The Federal Circuit Court penalised Danmin Zhang $9,255 – who formerly operated Subway franchise outlets at Artarmon and Stanmore. The company Ms Zhang and her husband operate, G & Z United Pty Ltd, has been penalised a further $56,183.

Fair Work Inspectors found the worker, a Chinese national, had been underpaid a total of $16,345 for work performed across both stores, after she was paid unlawful flat rates of $14 to $14.50 per hour.

Under the Fast Food Industry Award 2010, she was entitled to receive minimum rates of more than $18, plus casual loading, for ordinary hours, and penalty rates of up to $52.22 on public holidays.

Fair Work Ombudsman Sandra Parker said the regulator investigated after the worker lodged a request for assistance.

“It is unlawful for employers to pay their employees low, flat rates that undercut minimum Award wage rates. This franchisee paid their worker a flat rate that was $4 below the lawful rate, and now faces paying a $65,000 penalty from the Court.”

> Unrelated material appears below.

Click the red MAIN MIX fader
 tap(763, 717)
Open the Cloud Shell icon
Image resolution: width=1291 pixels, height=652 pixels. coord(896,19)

“The penalty should send a message to fast food businesses that compliance in the workplace is not an option – it’s the law. Every worker in Australia has the same workplace rights and we encourage anyone with concerns to contact the Fair Work Ombudsman,” Ms Parker said.

The affected worker, a casual food and beverage attendant aged in her late 20s, was underpaid between October 2014 and April 2016. She was in Australia on a Skilled Nominated (subclass 190) visa at the time. The worker was back-paid in full in 2017.

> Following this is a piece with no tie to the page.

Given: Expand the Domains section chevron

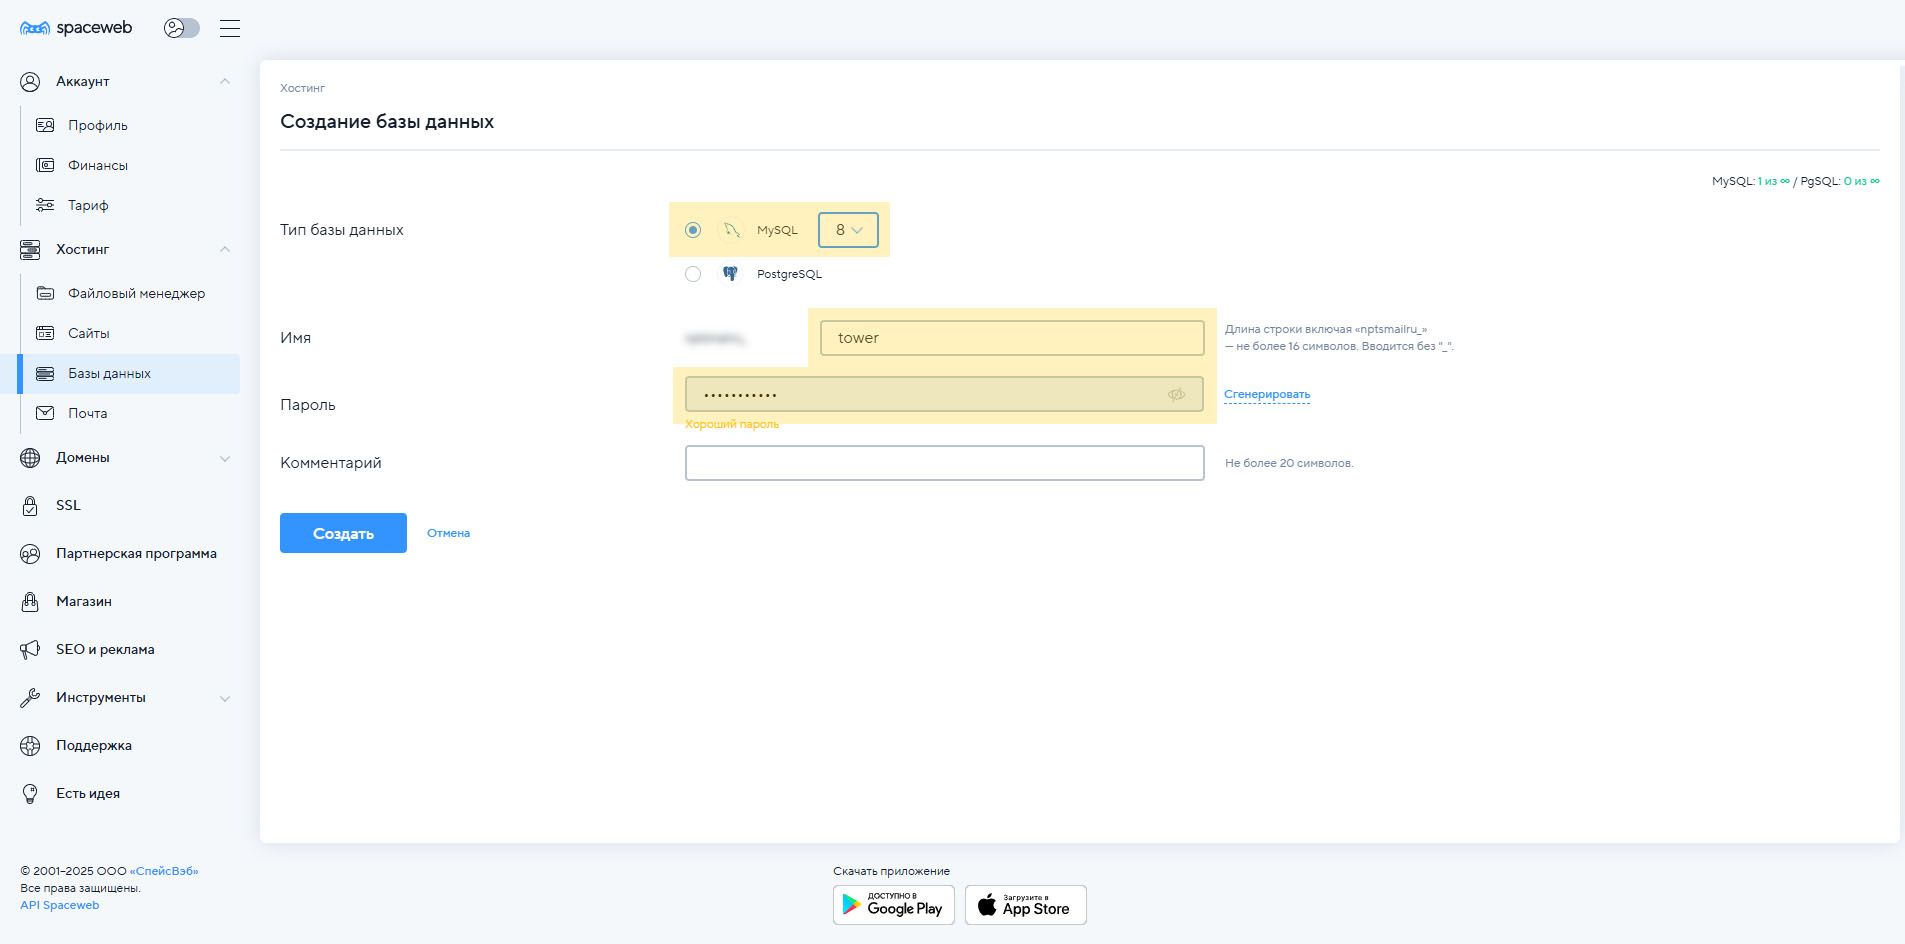Looking at the screenshot, I should pos(225,458).
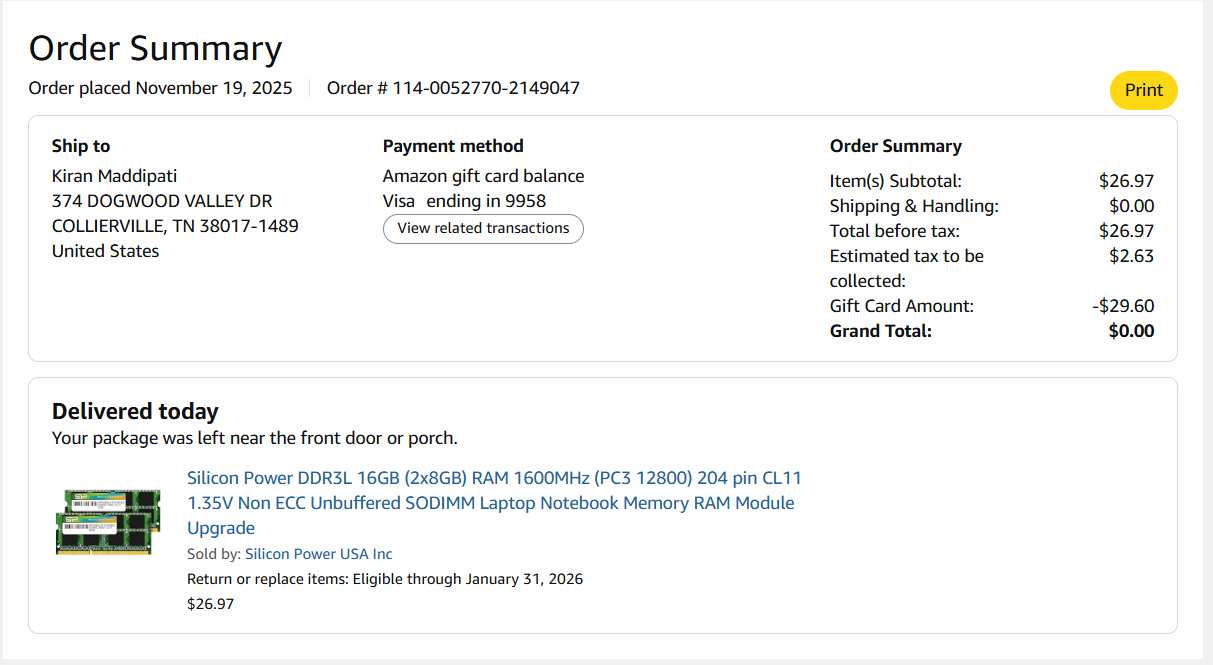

The worker was underpaid her minimum hourly rates for ordinary hours, casual loadings and penalty rates for evening, weekend and public holiday work.

In imposing the penalties, Judge Julia Baird found that ensuring compliance with minimum standards was a very significant factor and the penalties imposed should send a message to the community and to employers of the importance of complying with their legal obligations.

The Court found a special clothing allowance was also underpaid and laws relating to record-keeping, pay slips and requirements to inform employees about their terms of engagement and classification were also breached.